The plot for the unscaled data is somewhat similar to the one for lamella 1. There is a slight raise in intensity of the lowest valued (most negative) reflections for the thick dataset, and a more marked reduction in the intensity of the strongest reflections for the thick dataset than the scaled datasets show.

Lamella 3

alt_text

Q-Q plots of reflection intensities for lamella 3, comparing the thin crystal position (horizontal axis) with the thick position (vertical axis), with data scaled by dials.scale (left) and unscaled reflections (right).

For lamella 3, the scaled data plot again shows a clear deviation for the weakest (most negative) intensities, so that the thick part of the crystal has lower (more negative) intensity than the thin part. Again, this could be an artifact of the scaling procedure, which does not use these reflections to form a model. No clear deviation is present for the stronger reflections.

For the unscaled data, there is little difference between thick and thin for the weakest (negative) reflections, but the strong reflections show the same deviation as before, with reduced intensity for the reflections from the thick dataset.

ΔI vs I plots

For each lamella, the datasets at each position have the same orientation.
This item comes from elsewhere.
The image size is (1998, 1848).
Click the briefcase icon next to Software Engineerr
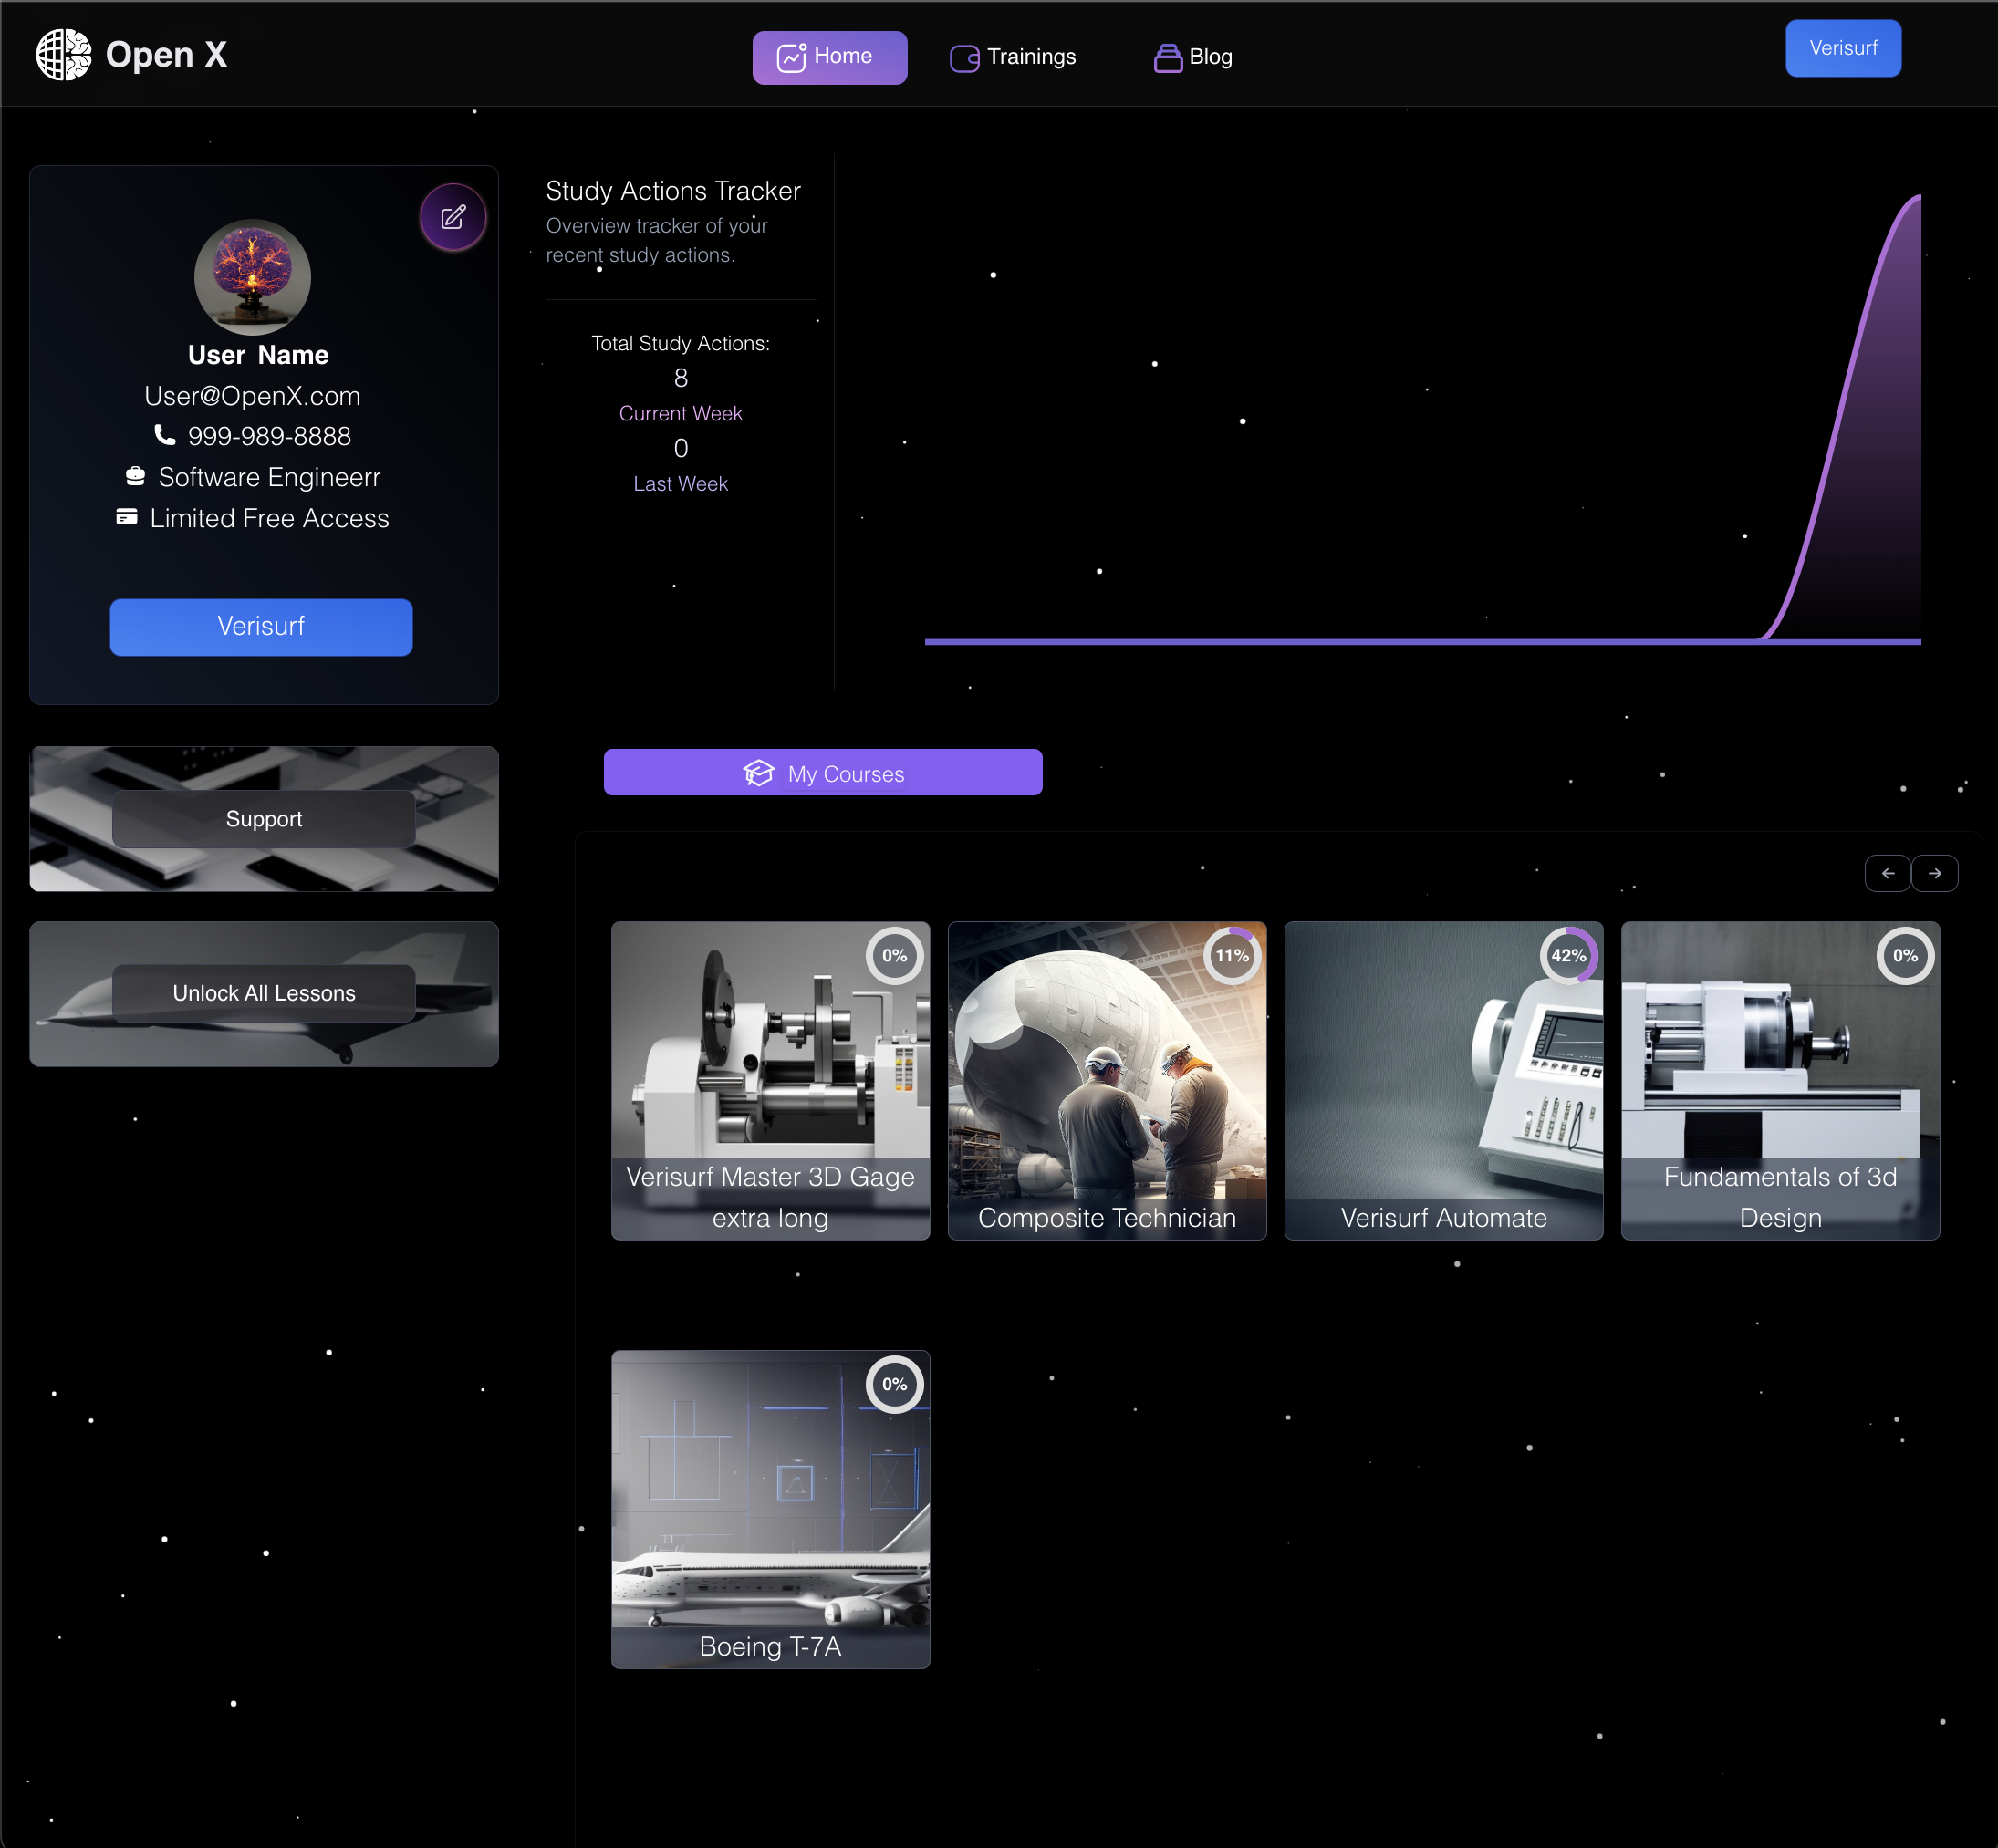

Therefore the same set of reflections are recorded each time (apart from a few differences due to edge effects). This means we can match intensities between datasets for more specific comparison.

Scaling results show that the thin crystal datasets have greater intensity than the thick crystal dataset (for thick crystals, perhaps more signal is lost to the background noise?). Define ΔIhkl = Ihkl,thin - Ihkl,thick, and now look at how this varies with intensity (there appears to be no variation with resolution - will add those graphs soon)

Lamella 1

alt_text

ΔI vs I plot for the difference between the thin and thick datasets for lamella 1, after scaling using a simple tilt-dependent model to correct for overall scale difference only. A moving average line (with a window size of 100 points) has been added to aid interpretation

Lamella 2

alt_text

Lamella 3

alt_text

Next steps

Investigate resolution-dependent features:

Looking for the optimum pedestal judging by data processing statistics seems tricky. It may be necessary and preferable to perform model refinement against each dataset and judge the best pedestal by refinement results. Completeness is low however (~60%), so this might require Rcomplete calculation at each pedestal level. See notes and script from Tim Gruene about calculating Rcomplete. As there are many datasets, this should be done on a compute cluster.

I don't yet understand what the Fo vs Fc or Q-Q plots are telling me regarding a thickness-dependent effect on the intensities in electron diffraction experiments.

The ΔI vs I plots are intriguing and suggestive of a systematic effect, but interpretation is not yet clear.

I would be happy to hear of any other suggestions, or interpretation of the results so far!